Author Weir does a masterful job in creating his highly likable, intelligent, and deeply human protagonist Mark Watney. The science in The Martian is hard and feels as real as stone.
This book is a great combination of man vs. nature à la Jack London, with the inventiveness of MacGyver, moments of laugh-out-loud humor, page-turning pacing, and plot twists that are surprising but in hindsight feel inevitable.
“An excellent first novel… Weir laces the technical details with enough keen wit to satisfy hard science fiction fan and general reader alike [and] keeps the story escalating to a riveting conclusion.”
—Publishers Weekly, starred review
Cat’s Cradle is Kurt Vonnegut’s satirical commentary on modern man and his madness. An apocalyptic tale of this planet’s ultimate fate, it features a midget as the protagonist, a complete, original theology created by a calypso singer, and a vision of the future that is at once blackly fatalistic and hilariously funny.
“A free-wheeling vehicle… an unforgettable ride!”
—The New York Times
A great old classic that invented the phrase “time machine.”
Just don’t watch the modern movie, because that ends in a fistfight for some reason.
Psychohistory is one of Asimov’s best inventions: using a combination of history, psychology, and statistics, one can accurately predict the behavior of large groups of people.
Foundation is arguably the first time a believable galactic empire was created in print. Unfortunately, Asimov’s characters tend be one-dimensional, but his stories are so entertaining that it’s easy to forgive that lapse.

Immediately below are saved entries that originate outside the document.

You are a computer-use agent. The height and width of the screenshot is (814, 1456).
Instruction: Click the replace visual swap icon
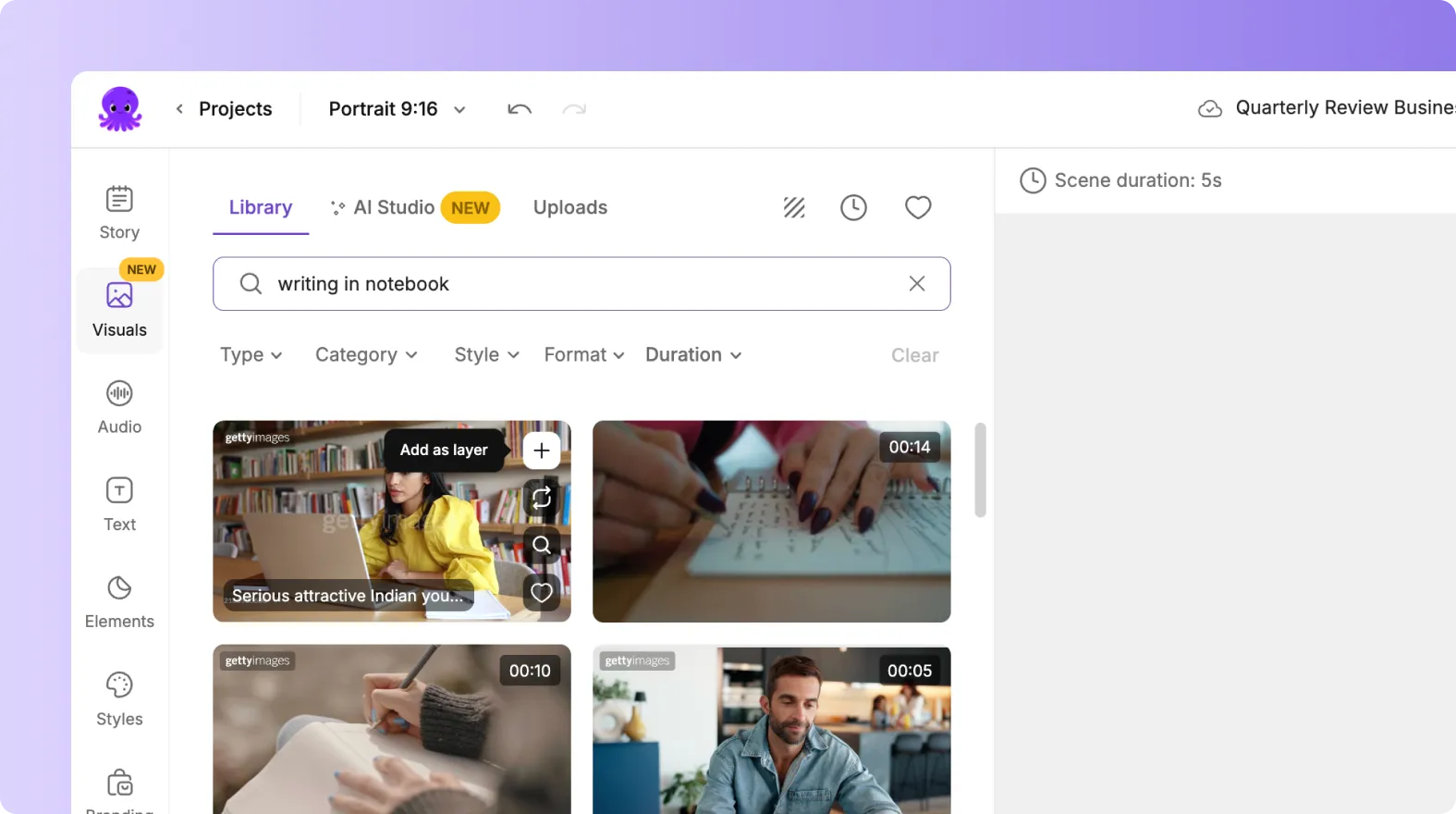click(x=542, y=498)
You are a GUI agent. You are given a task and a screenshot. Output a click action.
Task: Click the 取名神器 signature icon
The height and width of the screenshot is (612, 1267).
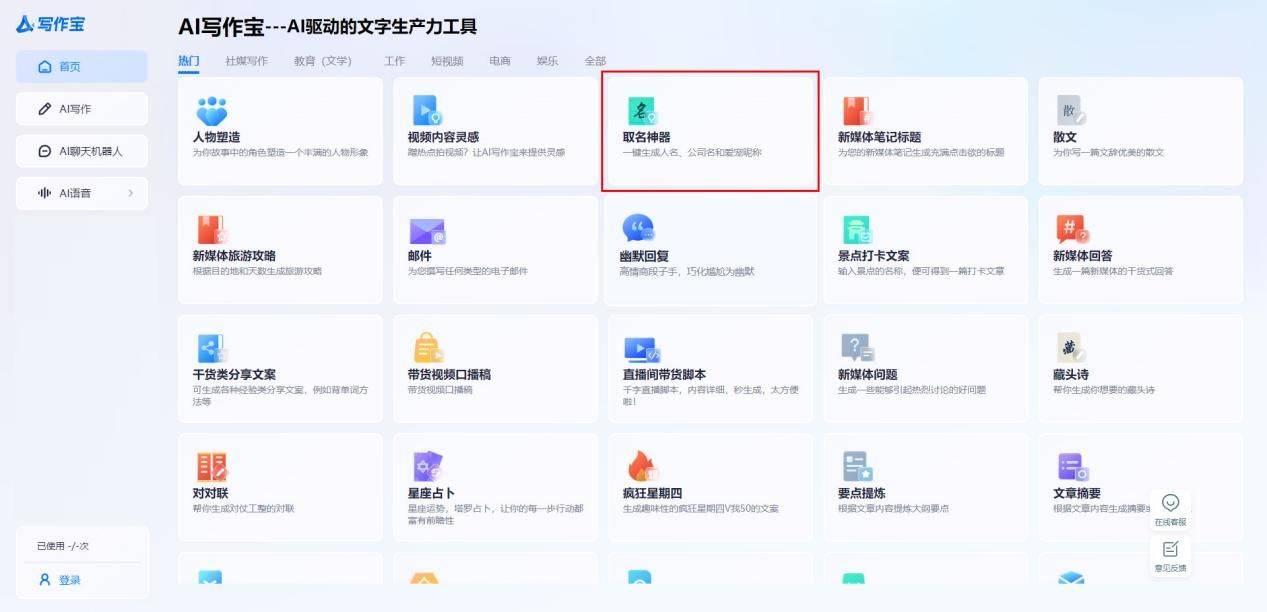tap(641, 111)
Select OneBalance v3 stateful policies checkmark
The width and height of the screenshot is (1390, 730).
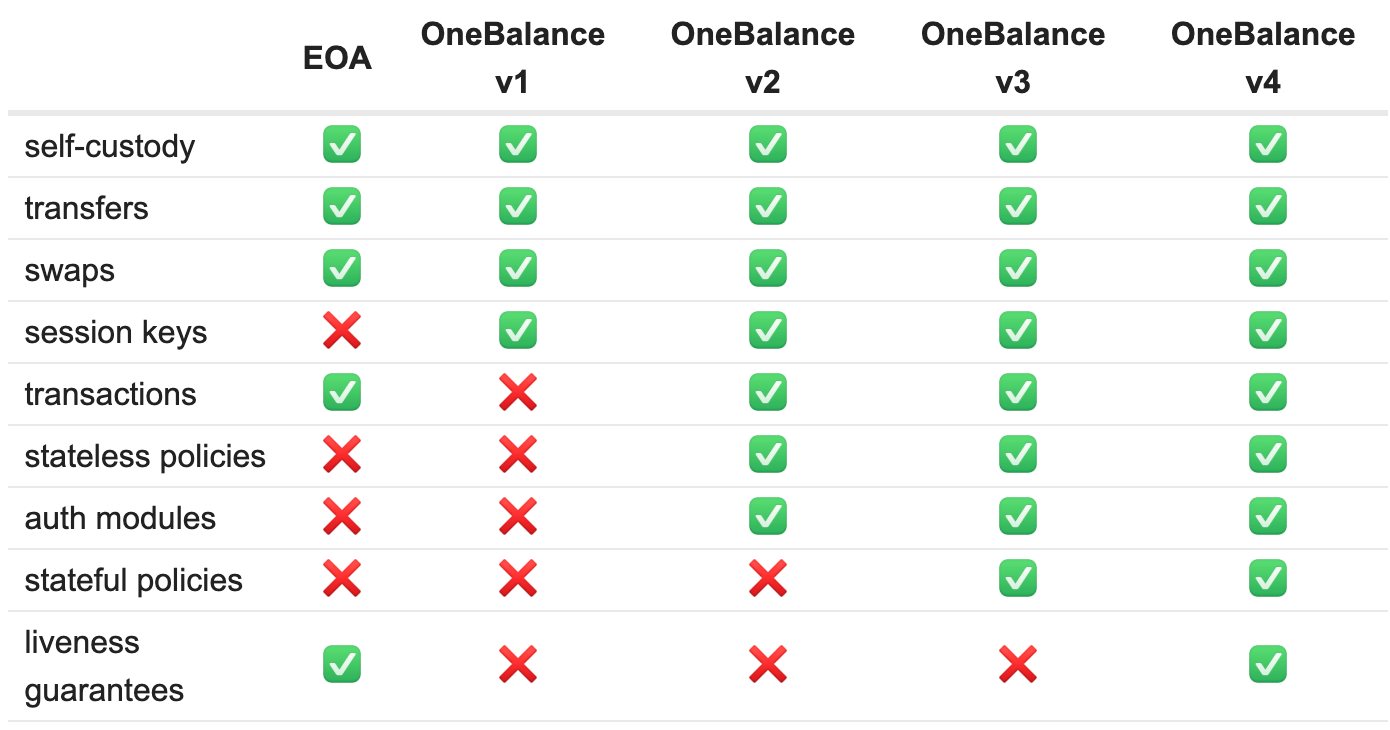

Written over 50 years ago, Dune is the world’s best-selling science fiction novel. As recently as 2012, the readers of Wired magazine voted it the top science fiction novel of all time.
Winner of the Hugo and Nebula awards, it’s a sprawling epic of Machiavellian politics, personal betrayals, secrets within secrets, giant monsters, and delightfully flawed characters. It’s often called the “Lord of the Rings of science fiction” and has inspired countless other science fiction novels.
The comparison to high fantasy is particularly apt given the small part technology plays. There are no robots and no computers. Spaceships are treated as transport vessels, not objects of wonder. There are castles, emperors, witches, dukes, dragons (sandworms), and a substance that bestows astounding powers when you eat it (spice).
“I know nothing comparable to it except The Lord of the Rings.”